Banned Grimm tales survive the censors

26th January 1996 at 00:00
Germany. The fairy tales of Jakob and Wilhelm Grimm, despite being discredited for their violence and social sterotypes, are still the stories best remembered by Germans.

A survey that Professor Dieter Richter, a cultural scientist at Bremen University carried out among young German adults shows that the top ten list of favourite fairy tales is dominated solely by the Grimm brothers. The favourite is Snow White, followed by Hansel and Gretel, Cinderella, Little Red Riding Hood and Sleeping Beauty.

The Grimms' tales have not always been in favour. They contain cruelty and bloodshed. Some post-war critics saw them as a root cause of German cruelty during World War 2. The theory was taken seriously and in 1946 Britain banned publication of the tales within its occupation zone.

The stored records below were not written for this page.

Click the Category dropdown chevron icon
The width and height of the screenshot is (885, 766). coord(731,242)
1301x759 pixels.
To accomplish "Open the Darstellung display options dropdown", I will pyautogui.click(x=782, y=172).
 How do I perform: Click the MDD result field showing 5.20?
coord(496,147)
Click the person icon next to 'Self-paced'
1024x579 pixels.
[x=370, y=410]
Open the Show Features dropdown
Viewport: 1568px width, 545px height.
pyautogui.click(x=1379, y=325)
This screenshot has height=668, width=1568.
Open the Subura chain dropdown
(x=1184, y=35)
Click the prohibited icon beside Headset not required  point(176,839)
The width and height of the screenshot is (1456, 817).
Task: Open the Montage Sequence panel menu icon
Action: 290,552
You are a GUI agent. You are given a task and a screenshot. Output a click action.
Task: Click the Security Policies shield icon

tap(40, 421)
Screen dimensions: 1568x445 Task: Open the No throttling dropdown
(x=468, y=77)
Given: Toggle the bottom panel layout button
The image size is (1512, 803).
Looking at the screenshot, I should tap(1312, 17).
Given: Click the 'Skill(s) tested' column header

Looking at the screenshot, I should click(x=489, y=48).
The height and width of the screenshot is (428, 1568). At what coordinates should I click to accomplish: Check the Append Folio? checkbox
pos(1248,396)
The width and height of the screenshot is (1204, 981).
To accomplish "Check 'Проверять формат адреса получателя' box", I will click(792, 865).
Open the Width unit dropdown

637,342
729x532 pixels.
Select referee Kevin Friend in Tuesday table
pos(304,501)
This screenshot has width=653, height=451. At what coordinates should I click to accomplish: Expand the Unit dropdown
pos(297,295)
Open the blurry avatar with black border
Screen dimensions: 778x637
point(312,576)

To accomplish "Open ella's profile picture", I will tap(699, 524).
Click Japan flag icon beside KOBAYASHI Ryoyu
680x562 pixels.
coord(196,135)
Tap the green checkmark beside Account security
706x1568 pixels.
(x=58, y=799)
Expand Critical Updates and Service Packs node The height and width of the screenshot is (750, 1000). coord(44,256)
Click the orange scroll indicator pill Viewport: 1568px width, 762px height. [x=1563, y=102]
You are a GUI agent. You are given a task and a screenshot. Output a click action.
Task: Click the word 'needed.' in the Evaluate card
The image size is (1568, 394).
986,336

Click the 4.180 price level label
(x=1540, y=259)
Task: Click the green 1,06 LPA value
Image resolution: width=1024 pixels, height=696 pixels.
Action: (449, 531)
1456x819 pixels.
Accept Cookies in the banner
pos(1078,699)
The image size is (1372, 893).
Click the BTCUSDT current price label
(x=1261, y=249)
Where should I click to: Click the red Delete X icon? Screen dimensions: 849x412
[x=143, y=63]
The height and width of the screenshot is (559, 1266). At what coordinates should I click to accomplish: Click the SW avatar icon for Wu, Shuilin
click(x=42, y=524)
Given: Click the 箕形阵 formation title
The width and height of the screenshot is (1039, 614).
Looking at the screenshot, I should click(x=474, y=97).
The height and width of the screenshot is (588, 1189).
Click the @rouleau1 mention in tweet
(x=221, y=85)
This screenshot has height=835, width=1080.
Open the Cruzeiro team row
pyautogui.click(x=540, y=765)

Later, in the anti-authoritarian years of the late 1960s West German parents themselves condemned the Grimms' works for their anti-social aspects. Although the teaching of the Grimms' works was suppressed by West German parents and schools, Professor Richter's study shows the children, now young adults at university, have the same knowledge of fairy tales as other generations.

"My conclusion is that fairy tales remain highly resistant to the type of vehement pedagogical criticism which took place in Germany during the late 1960s," he said.